Teaching Comparative Government and Politics

Monday, August 29, 2016

History as a backdrop

Political science (as in comparative government and politics) is not history. But sometimes history is a useful backdrop to understanding politics. Here's an example. I offer only bits and pieces of Nathan Vanderklippe's analysis from The Globe and Mail. If you go to the original, you might find more useful examples.

A Chinese dynasty with a 21st-century outlook
Under the clear blue sky his country had manufactured for the occasion (by closing factories for miles), Xi Jinping stood stony-faced on an enormous red carpet to receive a clutch of world leaders. One by one, statesmen from near and far walked up to the Chinese President to shake hands on the occasion of his first military parade last September. Standing next to his wife, Peng Liyuan, Mr. Xi barely spoke, his face opening into only the thinnest of smiles…

Xinhua, the state-run news agency, tried to capture the spirit of the moment: “China will not be bullied again, and the dream of national rejuvenation is coming true.” For decades, China scrupulously followed the maxim of former leader Deng Xiaoping to “hide your strength, bide your time.” Even as they orchestrated an economic revolution at home, its leaders trod softly on the world stage.

● **Material for this exercise**:
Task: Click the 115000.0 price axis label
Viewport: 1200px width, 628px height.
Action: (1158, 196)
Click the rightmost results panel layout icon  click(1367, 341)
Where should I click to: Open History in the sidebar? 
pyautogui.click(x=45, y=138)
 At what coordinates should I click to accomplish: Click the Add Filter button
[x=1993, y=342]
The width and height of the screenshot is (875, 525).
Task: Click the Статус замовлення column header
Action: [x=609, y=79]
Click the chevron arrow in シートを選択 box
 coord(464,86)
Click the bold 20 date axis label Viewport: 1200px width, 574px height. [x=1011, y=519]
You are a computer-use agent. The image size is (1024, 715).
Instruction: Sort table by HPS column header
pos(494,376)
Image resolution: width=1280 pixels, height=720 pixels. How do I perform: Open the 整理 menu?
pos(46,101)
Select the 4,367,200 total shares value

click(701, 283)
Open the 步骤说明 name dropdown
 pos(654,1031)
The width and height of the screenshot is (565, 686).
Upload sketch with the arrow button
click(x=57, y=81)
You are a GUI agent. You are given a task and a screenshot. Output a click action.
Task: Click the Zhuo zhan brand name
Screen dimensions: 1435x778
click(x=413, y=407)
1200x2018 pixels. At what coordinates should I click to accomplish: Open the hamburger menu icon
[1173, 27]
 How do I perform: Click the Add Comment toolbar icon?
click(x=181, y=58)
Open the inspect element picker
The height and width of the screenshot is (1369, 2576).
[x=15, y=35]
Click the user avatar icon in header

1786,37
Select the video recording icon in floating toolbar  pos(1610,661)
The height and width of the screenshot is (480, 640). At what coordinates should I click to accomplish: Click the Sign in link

● **Work to complete**:
A. Return the post on history as a backdrop to politics word for word.
B. Retype the listing without changes, from the line containing "Click the bold" through the final line of the listing, both included.

● **Expected responses**:
A.
Teaching Comparative Government and Politics

Monday, August 29, 2016

History as a backdrop

Political science (as in comparative government and politics) is not history. But sometimes history is a useful backdrop to understanding politics. Here's an example. I offer only bits and pieces of Nathan Vanderklippe's analysis from The Globe and Mail. If you go to the original, you might find more useful examples.

A Chinese dynasty with a 21st-century outlook
Under the clear blue sky his country had manufactured for the occasion (by closing factories for miles), Xi Jinping stood stony-faced on an enormous red carpet to receive a clutch of world leaders. One by one, statesmen from near and far walked up to the Chinese President to shake hands on the occasion of his first military parade last September. Standing next to his wife, Peng Liyuan, Mr. Xi barely spoke, his face opening into only the thinnest of smiles…

Xinhua, the state-run news agency, tried to capture the spirit of the moment: “China will not be bullied again, and the dream of national rejuvenation is coming true.” For decades, China scrupulously followed the maxim of former leader Deng Xiaoping to “hide your strength, bide your time.” Even as they orchestrated an economic revolution at home, its leaders trod softly on the world stage.

B.
Click the bold 20 date axis label Viewport: 1200px width, 574px height. [x=1011, y=519]
You are a computer-use agent. The image size is (1024, 715).
Instruction: Sort table by HPS column header
pos(494,376)
Image resolution: width=1280 pixels, height=720 pixels. How do I perform: Open the 整理 menu?
pos(46,101)
Select the 4,367,200 total shares value

click(701, 283)
Open the 步骤说明 name dropdown
 pos(654,1031)
The width and height of the screenshot is (565, 686).
Upload sketch with the arrow button
click(x=57, y=81)
You are a GUI agent. You are given a task and a screenshot. Output a click action.
Task: Click the Zhuo zhan brand name
Screen dimensions: 1435x778
click(x=413, y=407)
1200x2018 pixels. At what coordinates should I click to accomplish: Open the hamburger menu icon
[1173, 27]
 How do I perform: Click the Add Comment toolbar icon?
click(x=181, y=58)
Open the inspect element picker
The height and width of the screenshot is (1369, 2576).
[x=15, y=35]
Click the user avatar icon in header

1786,37
Select the video recording icon in floating toolbar  pos(1610,661)
The height and width of the screenshot is (480, 640). At what coordinates should I click to accomplish: Click the Sign in link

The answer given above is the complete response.